James Mullin, The Story of a Toiler's Life, (Dublin,1921)
The English working-man has to struggle, with a competitor upon the lowest plane possible in a civilised country, who for this very reason requires less wages than any other. Nothing else is therefore possible than that, as Carlyle says, the wages of the English working-man should be forced down further and further in every branch in which the Irish compete with him.
The Condition of the Working Class in England Friedrich Engels, 1844 Some 19th-century commentators believed that Irish migrants posed a threat to the trade union movement by undercutting the wages of English workers. Similar accusations were made in the 1930s.
An inter-departmental committee investigated immigration from the Irish Free State and reported to Parliament in December 1937 that, far from depriving the English of work, it was difficult to find enough labour in this country for the 'heavy and arduous' labouring jobs they undertook. A similar conclusion was reached by the parliamentary report on the Irish poor in Britain that had been published over a century earlier.
It is true that employers did sometimes try to recruit Irish workers as strike-breakers, as was the case in the Preston Lock-out of 1854, but such moves were fiercely resisted, sometimes by existing employees who were Irish-born or of Irish descent.

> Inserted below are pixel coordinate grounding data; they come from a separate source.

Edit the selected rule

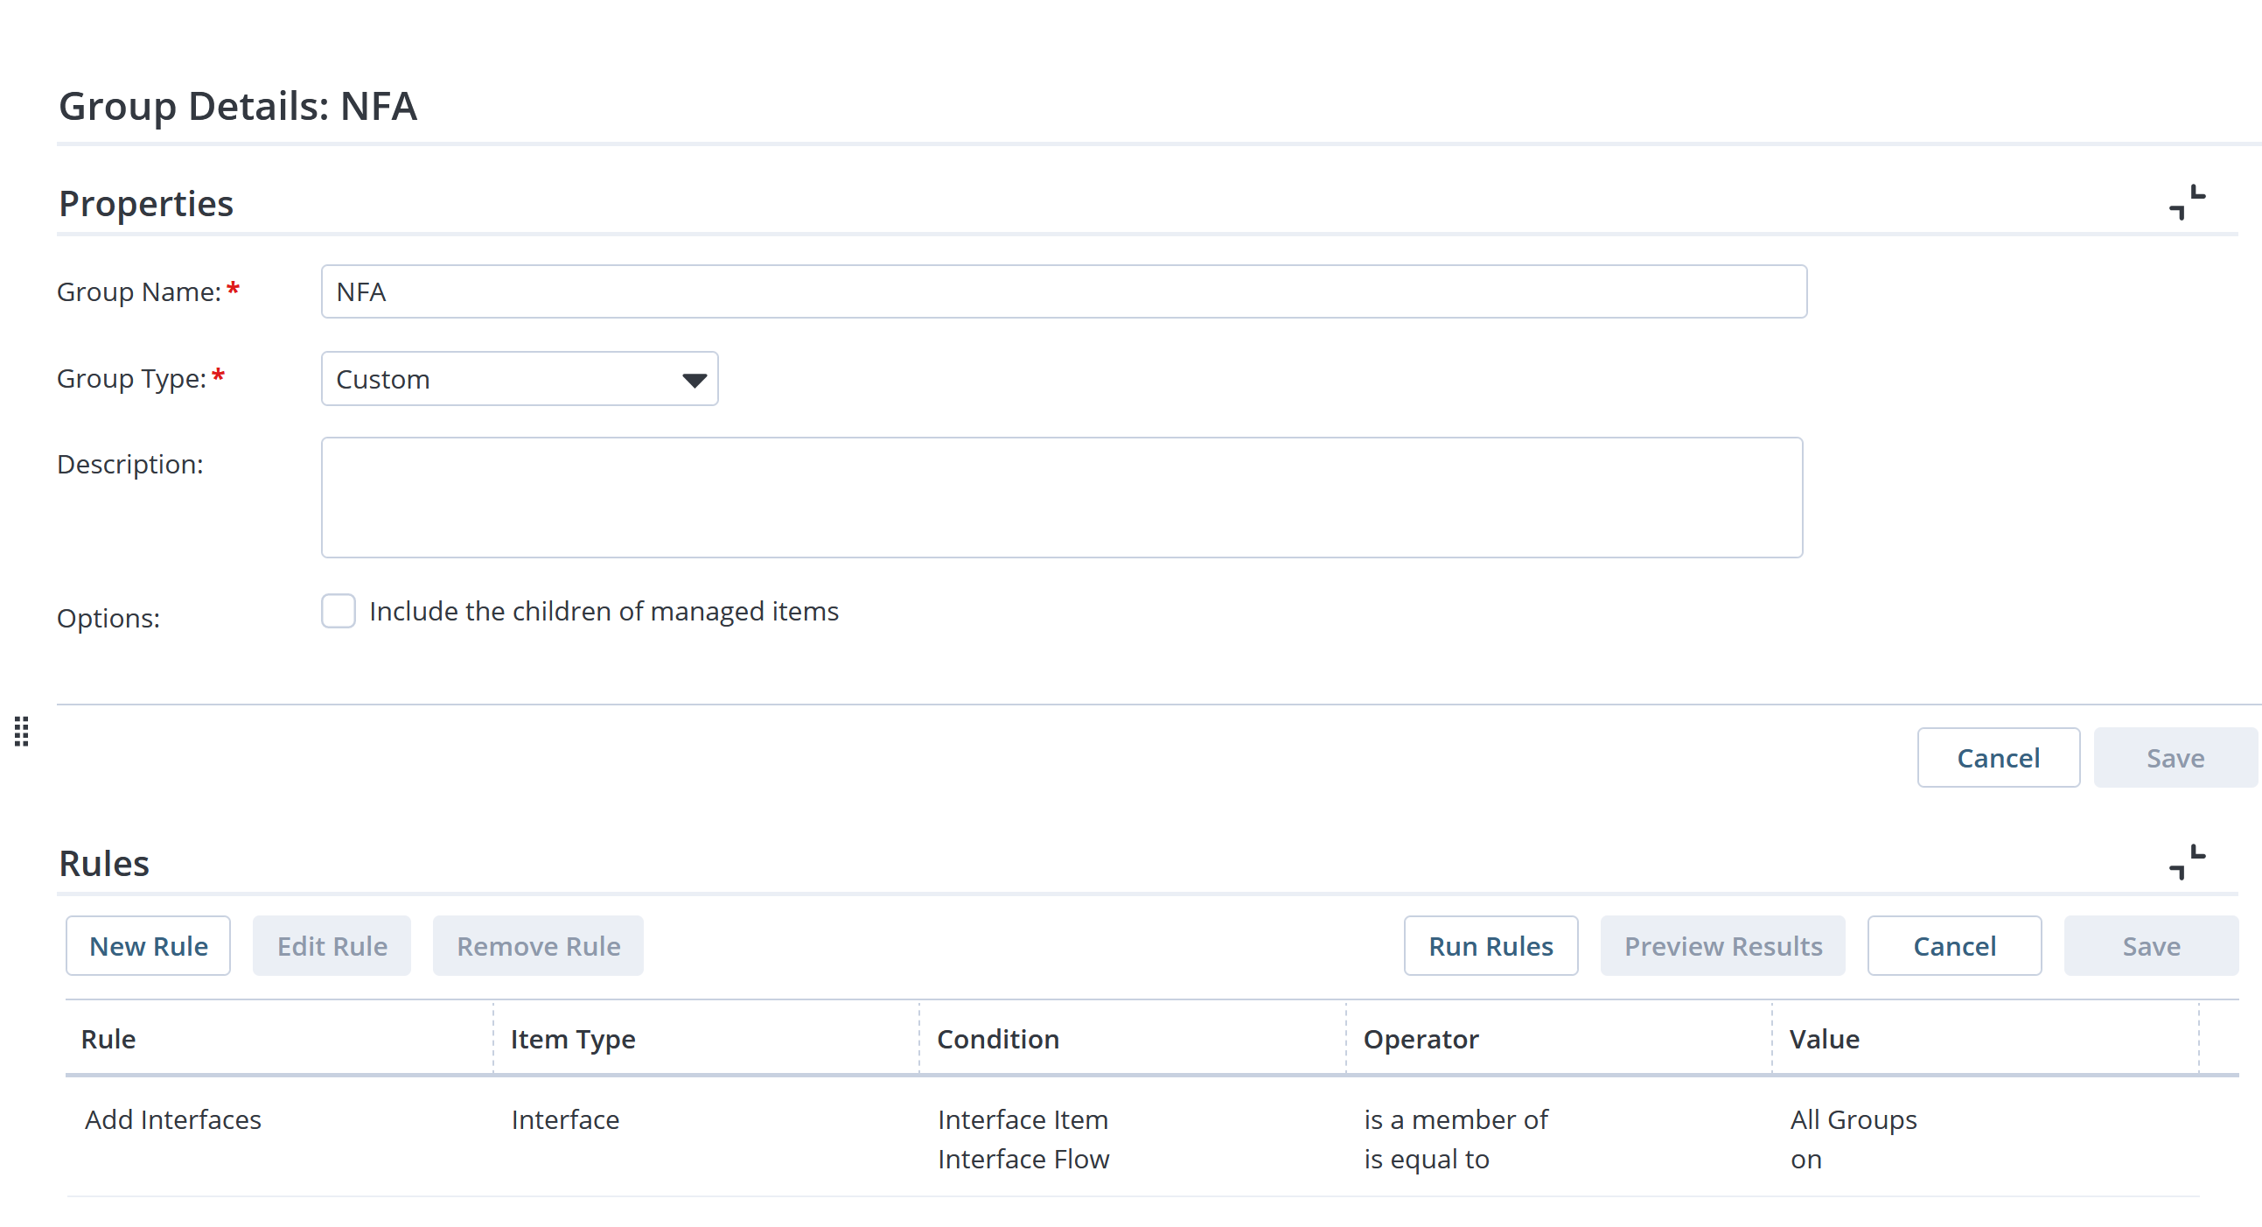[x=332, y=945]
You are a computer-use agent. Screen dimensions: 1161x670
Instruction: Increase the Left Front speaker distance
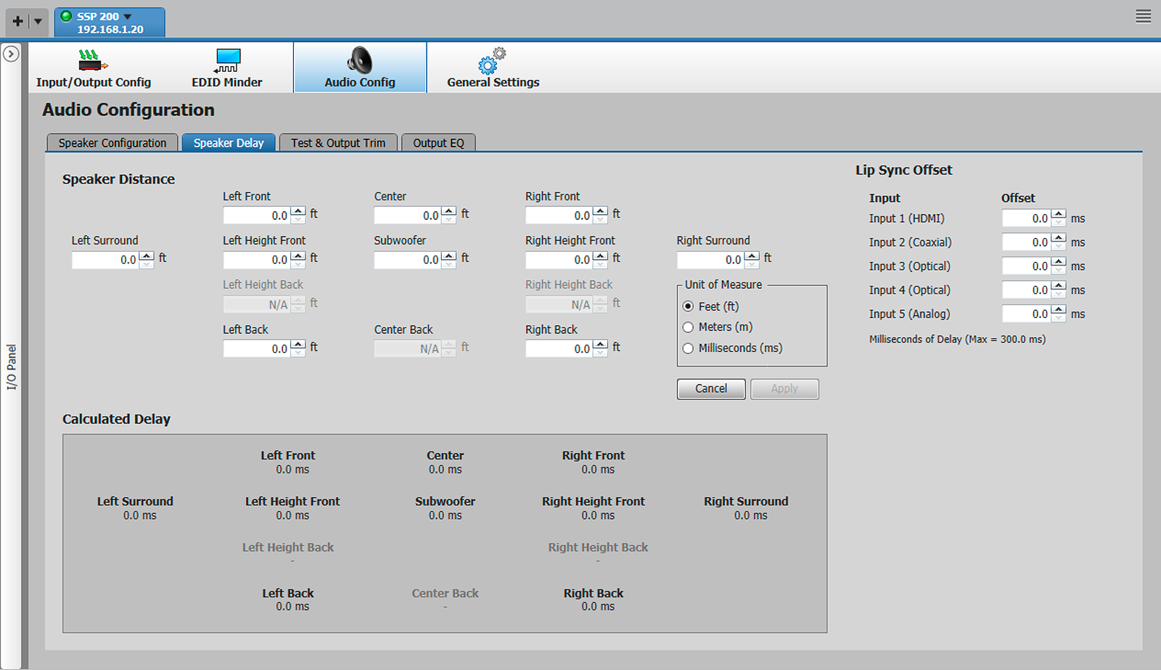[298, 211]
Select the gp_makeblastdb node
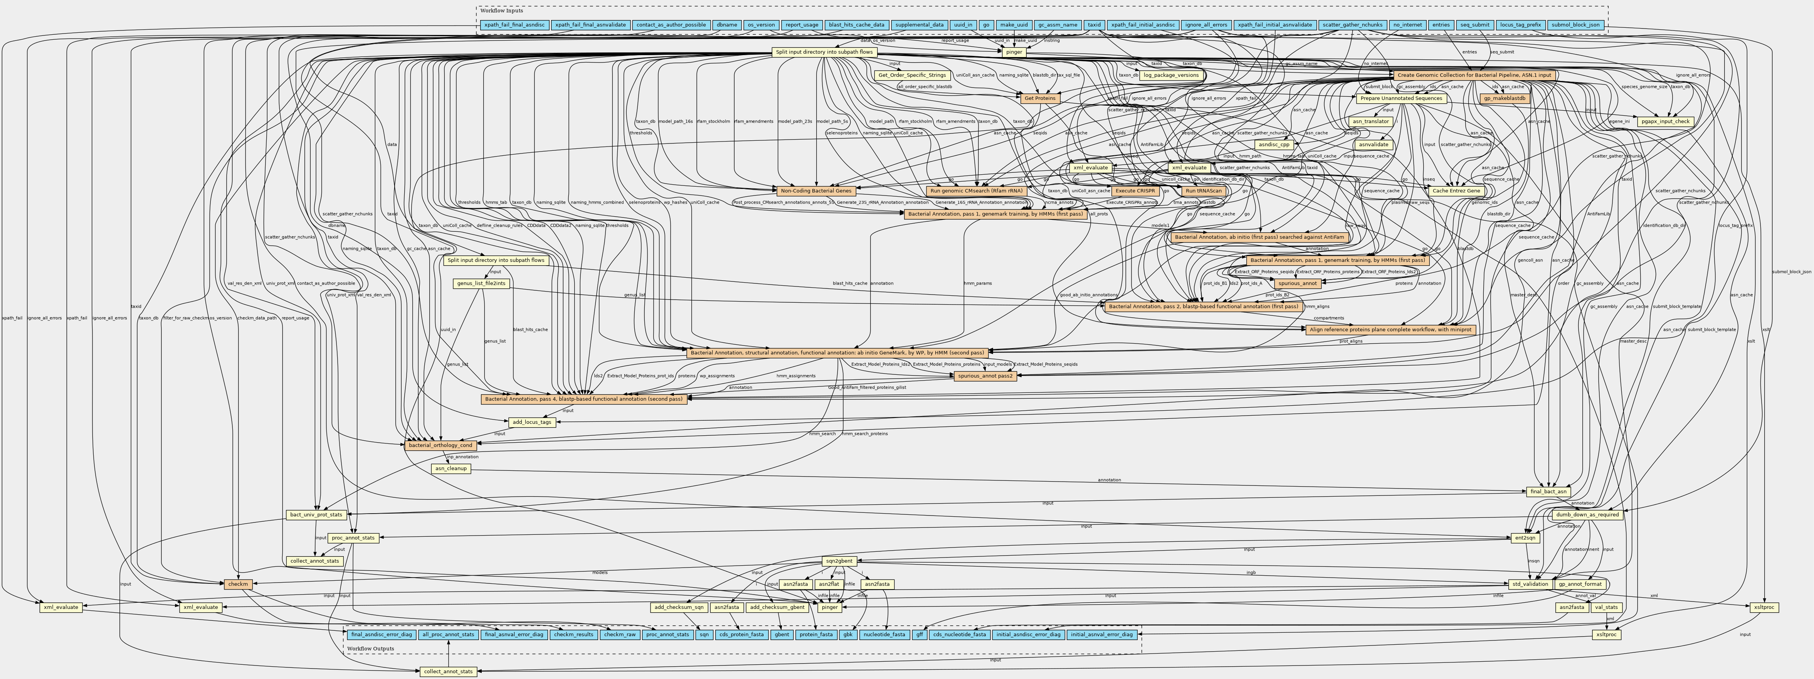Screen dimensions: 1814x679 (x=1505, y=98)
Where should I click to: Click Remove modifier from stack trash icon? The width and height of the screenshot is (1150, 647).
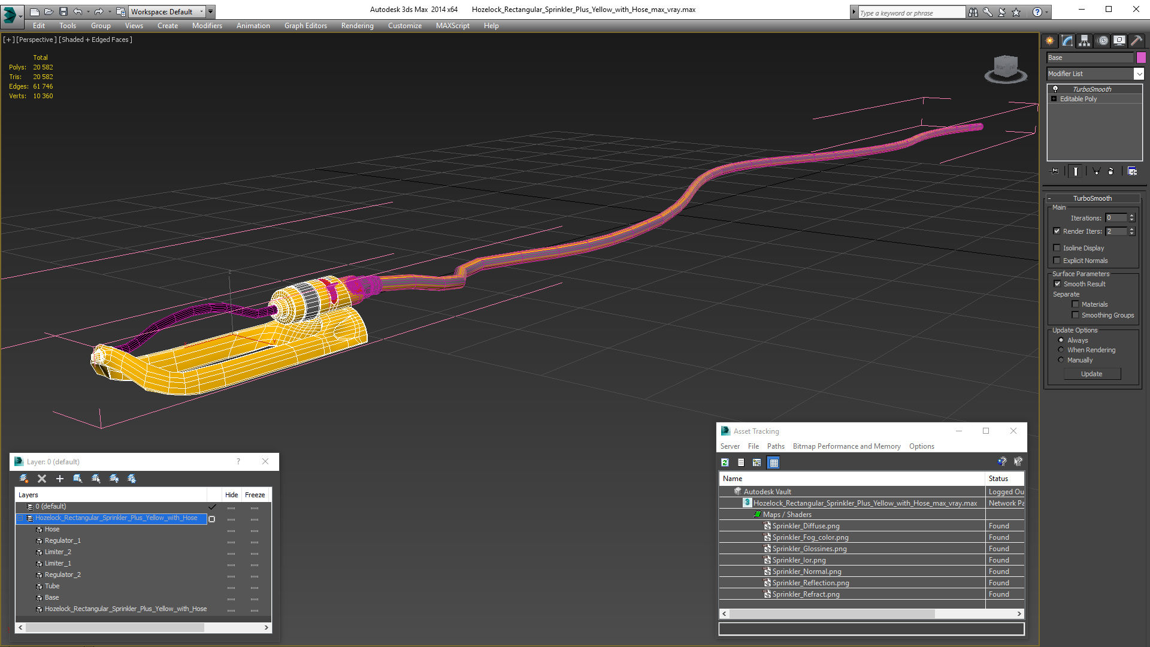point(1110,171)
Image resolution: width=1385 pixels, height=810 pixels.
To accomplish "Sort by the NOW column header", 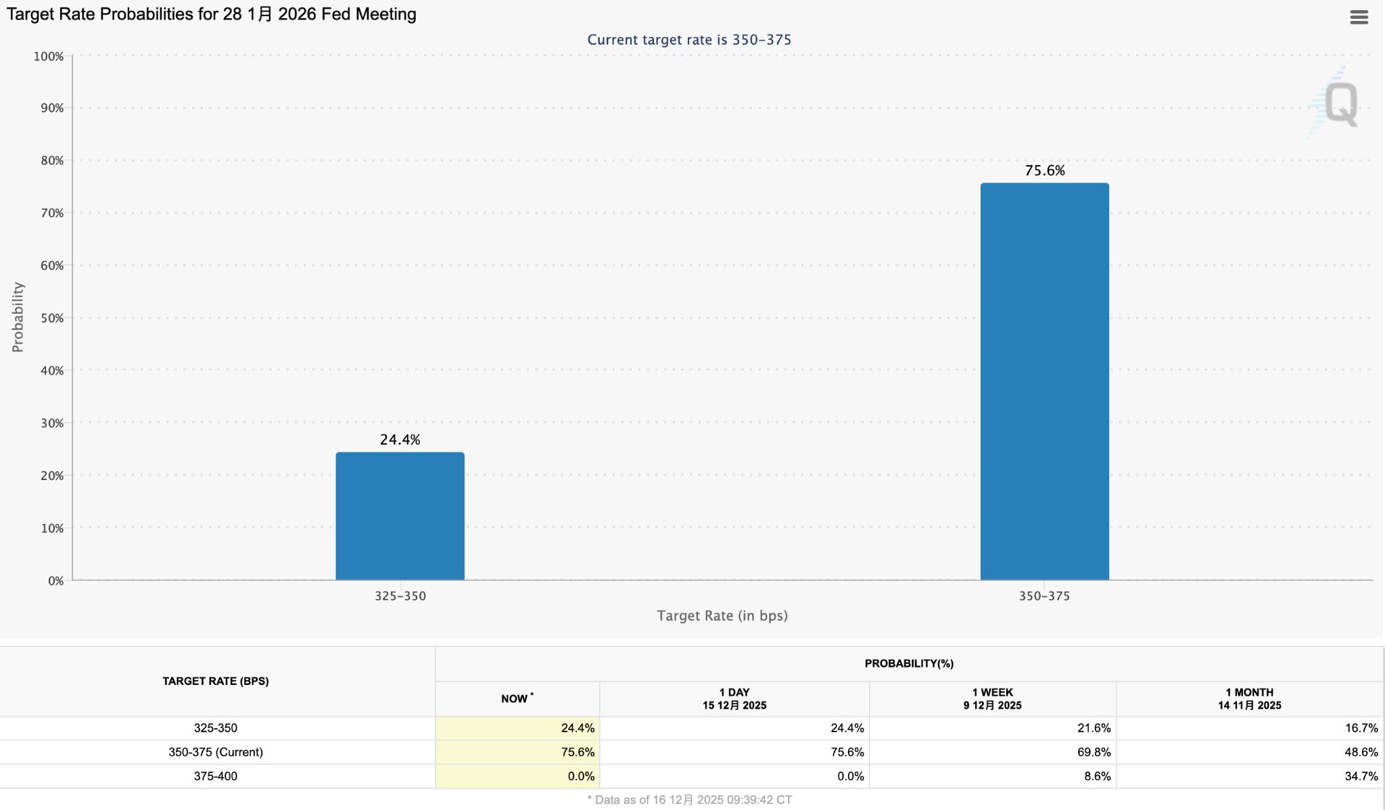I will point(515,698).
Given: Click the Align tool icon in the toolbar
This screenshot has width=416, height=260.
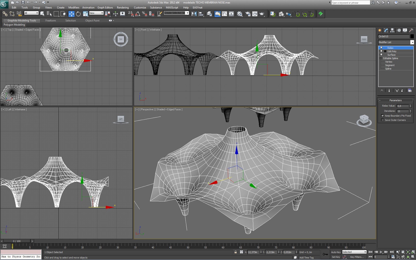Looking at the screenshot, I should [x=201, y=14].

However, as the historian David Fitzpatrick has pointed out,
The Irish of mid-century Britain were variously castigated as strike-breakers and as class conspirators, but seldom merited either insult. Unskilled, disorganised, too few to alter the prevailing wage level, the immigrants occupied a marginal and vulnerable position in a society which grossly overestimated their capacity for subversion.
Some pioneering trade unionists in England, such as John Doherty, were Irish-born. Others were involved in the Chartist movement and took part in the Chartist general strike of 1842.
Peter Hoey, originally from Drogheda, was a hand-loom weaver and trade unionist of Barnsley, and was imprisoned for two years for 'attending an unlawful assembly' in 1840.
Some Irish workers helped to form or joined friendly societies for mutual self-help.
Not until the 'New Unionism' of the late 19th century did unskilled workers begin to play a significant role in trade union activities. Many Irish immigrants worked as labourers and some important union organisers were Irish or of Irish descent.
In South Wales, the Irish trade unionist, Albert Kenny, established the National Amalgamated Labourers' Union. Other first and second generation Irish union leaders included Will Thorne (gasworkers); PJ King (alkali workers) and Jim Sexton. Perhaps the best known union leader of Irish descent was Bristol-born, Ben Tillett, whose mother was Irish. Tillett was one of the leaders of the great 1889 London Docks strike.
The important contribution of Irish-born people or those of Irish descent to the union movement has continued into modern times. John Deasy was chairman of the National Union of General and Municipal Workers Union in the 1920s and Katherine Daly was an important member of the Confederation of Health Service Employees in the 1960s.